Nvidia stock set for 15% weekly gain as trade news boosts AI chip

Nvidia (NVDA) stock experienced a significant surge of over 15% in the past five trading sessions, driven by optimism surrounding its expansion in overseas markets. The tech giant recently announced strategic partnerships in Saudi Arabia and the United Arab Emirates, further solidifying its presence in the Middle East. These developments have generated excitement among investors ahead of Nvidia’s upcoming quarterly earnings report on May 28.
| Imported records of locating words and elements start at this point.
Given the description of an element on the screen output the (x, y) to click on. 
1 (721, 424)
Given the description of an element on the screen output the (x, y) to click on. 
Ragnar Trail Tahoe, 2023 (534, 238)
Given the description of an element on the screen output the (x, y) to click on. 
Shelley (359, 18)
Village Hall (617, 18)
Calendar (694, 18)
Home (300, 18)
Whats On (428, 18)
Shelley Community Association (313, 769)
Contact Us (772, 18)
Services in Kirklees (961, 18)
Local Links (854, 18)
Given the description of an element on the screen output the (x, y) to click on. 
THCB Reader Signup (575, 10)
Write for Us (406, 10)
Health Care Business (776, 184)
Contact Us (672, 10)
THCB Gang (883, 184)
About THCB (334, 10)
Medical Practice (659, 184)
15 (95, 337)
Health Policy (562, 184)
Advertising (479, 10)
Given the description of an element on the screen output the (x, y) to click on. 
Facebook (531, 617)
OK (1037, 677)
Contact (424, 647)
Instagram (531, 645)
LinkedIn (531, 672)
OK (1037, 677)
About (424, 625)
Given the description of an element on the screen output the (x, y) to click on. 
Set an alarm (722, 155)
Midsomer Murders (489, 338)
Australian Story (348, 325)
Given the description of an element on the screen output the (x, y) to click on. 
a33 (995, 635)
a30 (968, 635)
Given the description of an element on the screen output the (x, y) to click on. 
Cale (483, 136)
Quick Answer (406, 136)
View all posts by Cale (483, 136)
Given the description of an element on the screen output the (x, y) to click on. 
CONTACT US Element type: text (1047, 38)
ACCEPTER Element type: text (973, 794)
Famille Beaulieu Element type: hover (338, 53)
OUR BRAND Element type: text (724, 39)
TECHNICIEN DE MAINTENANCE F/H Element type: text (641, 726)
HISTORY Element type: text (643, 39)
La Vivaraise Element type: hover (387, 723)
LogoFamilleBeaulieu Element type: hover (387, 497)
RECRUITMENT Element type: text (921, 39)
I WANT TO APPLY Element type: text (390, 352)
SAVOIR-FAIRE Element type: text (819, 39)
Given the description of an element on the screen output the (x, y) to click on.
On Tuesday, Nvidia revealed a collaboration with Humain, Saudi Arabia’s new AI venture backed by the country’s $925 billion Public Investment Fund. The partnership entails supplying several hundred thousand AI chips to Humain over the next five years, positioning Nvidia as a key player in the region’s burgeoning tech industry. This news coincided with similar deals between Humain and prominent US tech firms like Amazon, AMD, and Qualcomm, underscoring the growing demand for Nvidia’s cutting-edge technology.
Additionally, Bloomberg reported on Tuesday that the Trump administration is considering allowing the United Arab Emirates to purchase Nvidia’s AI chips. President Trump later confirmed this arrangement, which would enable the UAE to import half a million of Nvidia’s prior-generation Hopper AI chips annually. These developments have further bolstered Nvidia’s stock performance, with shares climbing 5.6% on Tuesday and an additional 4% on Wednesday, propelling the stock into positive territory for the year.
CFRA analyst Aaron Siegel expressed optimism about Nvidia’s prospects, citing favorable policy shifts such as relaxed China tariffs and the removal of the AI diffusion rule. The temporary trade truce between the US and China this week also bodes well for Nvidia, as the company derives a significant portion of its revenue from the Chinese market. This positive development, coupled with the easing of trade tensions, contributed to a surge in Big Tech stocks, including Nvidia, on Monday.
Furthermore, reports from the Financial Times and Reuters indicate that Nvidia is exploring the establishment of a research and development center in China. This move aligns with the company’s commitment to innovation and expansion into key global markets. Moreover, the recent decision to revoke the AI diffusion rule, which would have restricted Nvidia’s chip exports, represents another positive development for the company.
Despite facing challenges earlier in the year, including concerns about overspending on AI infrastructure and a potential slowdown in data center investments, Nvidia has demonstrated resilience and adaptability. The company’s strategic partnerships, market expansion initiatives, and favorable policy developments have positioned it for continued growth and success in the dynamic tech landscape.
In conclusion, Nvidia’s recent stock performance reflects the company’s strong fundamentals, strategic vision, and ability to capitalize on emerging opportunities in the global tech sector. As investors await the upcoming earnings report, all eyes are on Nvidia as it continues to drive innovation and shape the future of AI technology.